I discovered I needed to teach not just how to write, but how to keep writing. How to face up to who you think is listening. Is the person listening more important than you? Or is the story you would tell more important than you? I was teaching how to stand up and leave that room in your mind so you can go and write — and live. But the question after that, always, is, Live with what?
From ‘On Becoming an American Writer’
in ‘How to Write an Autobiographical Novel‘
By Alexander Chee
I’ve read a few how-to write-a-book guides, and in doing so I’ve found some useful tips along the way, although I’ve never found anything that really sustained me in them. When I read Alexander Chee’s essay, ‘On Becoming an American Writer’, I realised why.
What I was looking for when I picked up those books, what I’ve been looking for all along, is advice not on how to write, but on how to keep writing. By which I mean, how to sustain yourself, how to live with yourself — as a writer, yes, but also as a human. Because if you are a writer, or if you see yourself as someone who could be a writer, or if you see yourself as someone who has written something and wants to write something else (and these are not the same things, though they are on a continuum) — if you are any or all of these things, anyway, then the two things are wrapped up in each other, impossible to disentangle, writing and being human. Writing and living. Writing and keeping going.
Front garden tree, Christmas Day, 2024
I am not particularly good at sustaining myself, either as a writer or as a human. I tend to be plagued by self-doubt and self-loathing — to such a degree, in fact, that I would call this tendency both instinctive and self-destructive. It certainly doesn’t make me very productive. I find myself often frozen in place, as Chee puts it, in that private theatre of pain that seats one.
What sustains me when nothing else does is that writing, the very process itself, feels meaningful to me. Maybe this wouldn’t be enough to keep another writer going, but for me at least, it is what I always return to in times of doubt and frozenness.
I don’t know why writing feels meaningful to me; if pressed, I couldn’t even articulate what its meaning is to me. But still — beyond the search for happiness or wealth, neither of which things I have ever lastingly found through writing — there is this: writing feels meaningful to me. That is what sustains me.

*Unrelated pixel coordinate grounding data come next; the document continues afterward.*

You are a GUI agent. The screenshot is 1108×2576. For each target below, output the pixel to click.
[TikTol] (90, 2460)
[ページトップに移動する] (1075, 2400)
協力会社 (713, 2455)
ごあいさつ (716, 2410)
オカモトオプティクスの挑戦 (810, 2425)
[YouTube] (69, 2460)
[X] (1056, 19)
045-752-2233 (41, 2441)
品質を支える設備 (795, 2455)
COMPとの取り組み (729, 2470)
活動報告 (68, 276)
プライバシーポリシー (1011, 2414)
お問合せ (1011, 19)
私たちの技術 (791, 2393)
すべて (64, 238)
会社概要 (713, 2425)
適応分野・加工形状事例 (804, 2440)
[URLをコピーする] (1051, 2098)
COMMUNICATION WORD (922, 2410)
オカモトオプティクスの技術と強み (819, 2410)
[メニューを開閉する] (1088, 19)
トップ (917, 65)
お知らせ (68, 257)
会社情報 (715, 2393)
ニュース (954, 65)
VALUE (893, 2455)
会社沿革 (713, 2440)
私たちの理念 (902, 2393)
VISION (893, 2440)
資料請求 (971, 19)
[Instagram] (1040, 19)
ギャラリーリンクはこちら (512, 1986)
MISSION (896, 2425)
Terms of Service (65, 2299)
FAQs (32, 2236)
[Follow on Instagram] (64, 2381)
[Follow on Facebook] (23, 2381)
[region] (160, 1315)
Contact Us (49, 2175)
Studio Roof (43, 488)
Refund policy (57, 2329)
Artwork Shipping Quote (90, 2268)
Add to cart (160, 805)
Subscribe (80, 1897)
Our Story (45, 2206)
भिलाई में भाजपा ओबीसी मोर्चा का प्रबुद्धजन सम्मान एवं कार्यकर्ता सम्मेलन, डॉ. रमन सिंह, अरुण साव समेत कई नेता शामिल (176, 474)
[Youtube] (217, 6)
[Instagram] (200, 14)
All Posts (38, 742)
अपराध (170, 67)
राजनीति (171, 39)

Lately I’ve been reading …
- Doom — once a simple noun, often attached to its twin, gloom — has taken on a life of its own in the past few years. More than a fleeting feeling or an emotional response, it’s become a philosophical stance and, for some, a way of life: Michaela Kavanagh visits Ben Green’s post-collapse property, where he prepares for life after environmental collapse. Along the way, Kavanagh considers the difference between those who believe the climate is doomed and those who believe that we can still do something about it. I found Green’s response fascinating, though all the way through this piece I kept thinking: If global warming continues, won’t his garden die, anyway?
- The end point of great fiction is not necessarily wisdom or enlightenment. It is really just another kind of scrabbling around in the dark, scratching here, then over there, carving out tunnels, kicking up dust, managing strife: So much has been written about Alice Munro in the wake of her death and her daughter’s revelations that it’s hard to say anything new at this point, but I found this piece by Sebastian Smee thoughtful and on-point. Shame, Smee writes, is a theme that permeates all of Munro’s fiction — and did so throughout her writing career. Perhaps this is why her fiction will endure despite what we now know about her life.
- What follows is a set of tools I’ve found useful both for the inward business of attending to my state of mind, and for the outward work of trying to do something about the climate crisis — which are not necessarily separate jobs: Rebecca Solnit, in a piece from three years ago that remains today as relevant as ever, on why not giving in to despair is the most important thing we can do to change or slow the course of climate crisis.